Las quiebras en Puerto Rico continuaron aumentando en 2025, aunque sin alcanzar los niveles observados antes de la pandemia. El total anual culminó en 5,939 casos, lo que representa 227 más que en 2024, para un crecimiento interanual de 4.0%.
El promedio mensual pasó de 476 a 504 casos, reflejando un deterioro moderado en la estabilidad financiera. Además, nueve meses de 2025 superaron las cifras registradas en el mismo periodo del año anterior, confirmando una tendencia sostenida al alza.
Esta trayectoria se mantiene desde 2022, luego de una fuerte caída registrada entre 2020 y 2022 como resultado de los estímulos federales, moratorias y programas de alivio financiero. Durante ese periodo, las quiebras alcanzaron su punto más bajo en 2022, con 3,811 casos. Posteriormente, se reportaron 4,434 quiebras en 2023, 5,712 en 2024 y 5,939 en 2025, reflejando una recuperación gradual hacia niveles más consistentes con la realidad económica.
Previo a la pandemia, el panorama era distinto. Entre 2017 y 2019, las quiebras se mantuvieron cerca de los 7,600 casos anuales, alcanzando un máximo de 7,670 en 2019. Desde entonces, aunque los casos han ido en aumento, aún no se han retomado esos niveles.
Presiones sobre costos y acceso al crédito
El aumento en el costo de la energía, los alquileres comerciales y residenciales, y las materias primas ha reducido significativamente los márgenes de ganancia, especialmente en las pequeñas y medianas empresas. En muchos casos, estos gastos han crecido más rápido que las ventas, limitando la rentabilidad.
A esto se suma el impacto del ciclo de aumentos en las tasas de interés iniciado en 2022, que ha encarecido el crédito al consumo y comercial.
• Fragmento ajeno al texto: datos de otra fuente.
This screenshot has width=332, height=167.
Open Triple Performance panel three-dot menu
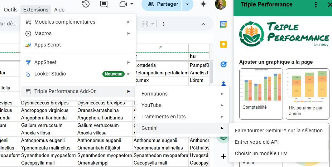coord(316,5)
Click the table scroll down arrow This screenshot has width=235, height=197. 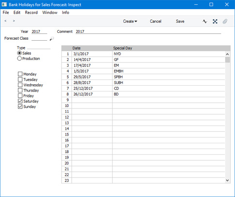pos(227,181)
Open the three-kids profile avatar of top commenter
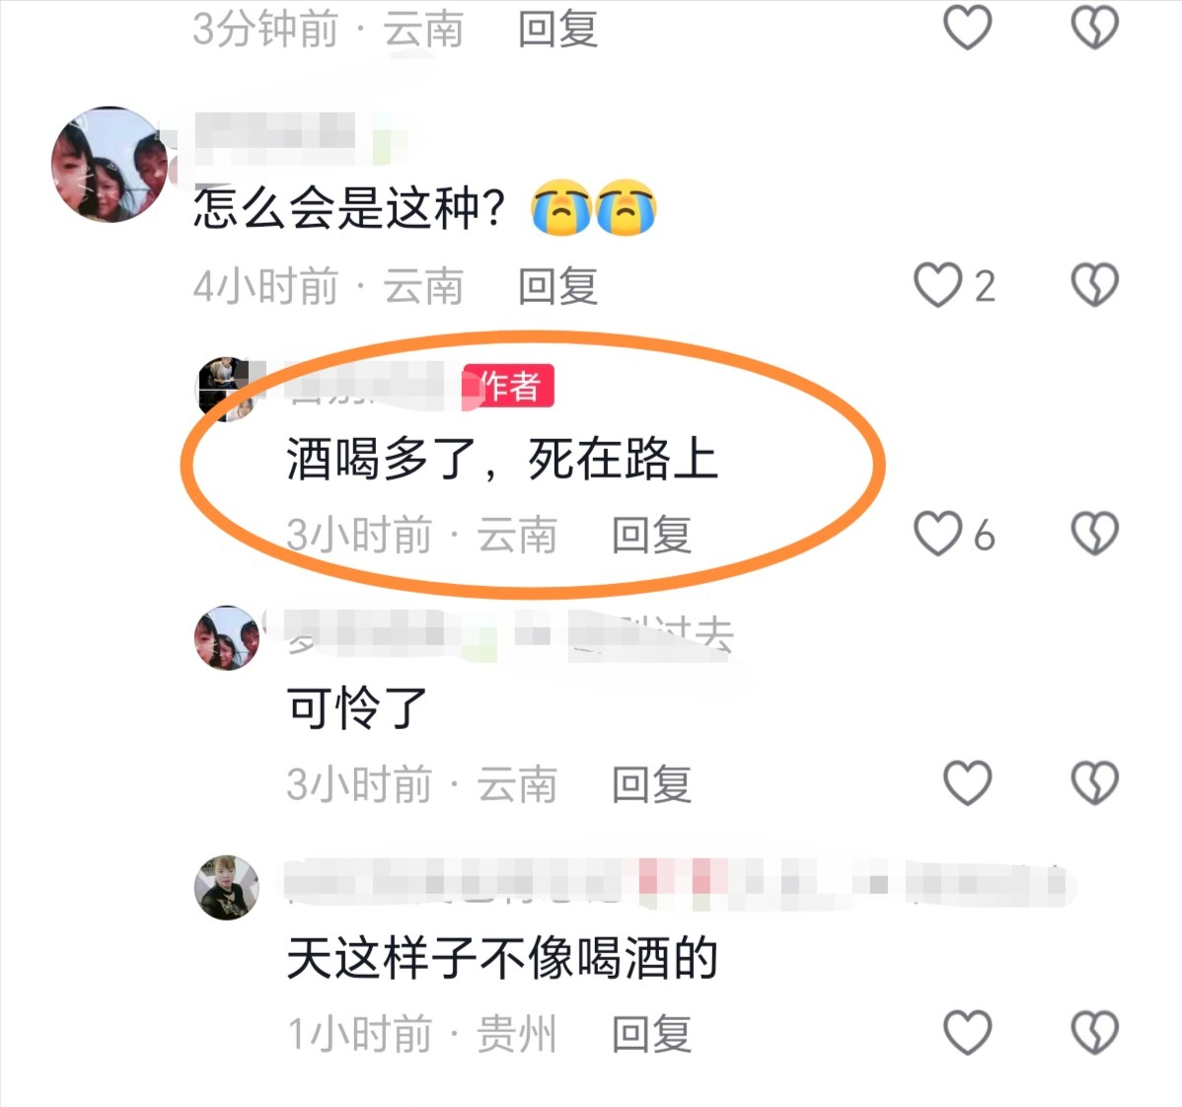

El mayor costo del financiamiento ha reducido la capacidad de pago y ha limitado las opciones de refinanciamiento.
Aunque las quiebras continúan en aumento, los niveles de 2025 aún se mantienen por debajo del máximo alcanzado en 2019. Sin embargo, el alza en los costos operacionales y un entorno crediticio más restrictivo mantienen a muchos negocios bajo presión, lo que sugiere que el proceso de ajuste económico aún no ha concluido.